***** RECORDED DATA

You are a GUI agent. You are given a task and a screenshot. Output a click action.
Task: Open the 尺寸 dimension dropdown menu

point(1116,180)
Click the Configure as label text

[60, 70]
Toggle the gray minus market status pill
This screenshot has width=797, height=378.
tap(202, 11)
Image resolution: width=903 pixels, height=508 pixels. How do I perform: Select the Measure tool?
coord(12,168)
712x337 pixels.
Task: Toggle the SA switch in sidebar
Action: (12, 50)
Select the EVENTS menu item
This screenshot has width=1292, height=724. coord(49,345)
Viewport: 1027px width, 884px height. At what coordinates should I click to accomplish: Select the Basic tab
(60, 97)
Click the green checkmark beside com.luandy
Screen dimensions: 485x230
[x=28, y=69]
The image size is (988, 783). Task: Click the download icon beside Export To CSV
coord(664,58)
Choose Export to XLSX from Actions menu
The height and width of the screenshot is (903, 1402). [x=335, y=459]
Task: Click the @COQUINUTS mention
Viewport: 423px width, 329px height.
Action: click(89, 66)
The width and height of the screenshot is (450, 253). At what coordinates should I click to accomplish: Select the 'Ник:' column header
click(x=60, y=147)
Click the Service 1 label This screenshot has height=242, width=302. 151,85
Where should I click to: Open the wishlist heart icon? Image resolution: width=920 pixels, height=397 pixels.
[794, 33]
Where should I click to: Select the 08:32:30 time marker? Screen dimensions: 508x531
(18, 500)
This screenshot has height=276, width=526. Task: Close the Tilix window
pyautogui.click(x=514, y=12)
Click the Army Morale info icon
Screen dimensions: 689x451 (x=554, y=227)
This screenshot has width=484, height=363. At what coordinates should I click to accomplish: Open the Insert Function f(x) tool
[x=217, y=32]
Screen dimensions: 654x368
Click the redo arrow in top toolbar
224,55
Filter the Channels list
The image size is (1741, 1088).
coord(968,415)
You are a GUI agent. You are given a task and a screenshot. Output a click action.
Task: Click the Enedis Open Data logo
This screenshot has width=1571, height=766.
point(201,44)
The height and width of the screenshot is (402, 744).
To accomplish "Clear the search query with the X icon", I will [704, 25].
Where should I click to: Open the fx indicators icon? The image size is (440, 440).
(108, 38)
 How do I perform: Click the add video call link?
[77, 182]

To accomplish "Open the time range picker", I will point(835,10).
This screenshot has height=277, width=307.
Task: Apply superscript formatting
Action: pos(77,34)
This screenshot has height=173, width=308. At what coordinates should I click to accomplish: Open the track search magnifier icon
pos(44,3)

**********

#### TASK REQUIREMENTS
Please retype, without any change, the line containing "This screenshot has height=173, width=308." and every line after it to the end of the entries above, and only those.

#### EXPECTED ANSWER
This screenshot has height=173, width=308. At what coordinates should I click to accomplish: Open the track search magnifier icon
pos(44,3)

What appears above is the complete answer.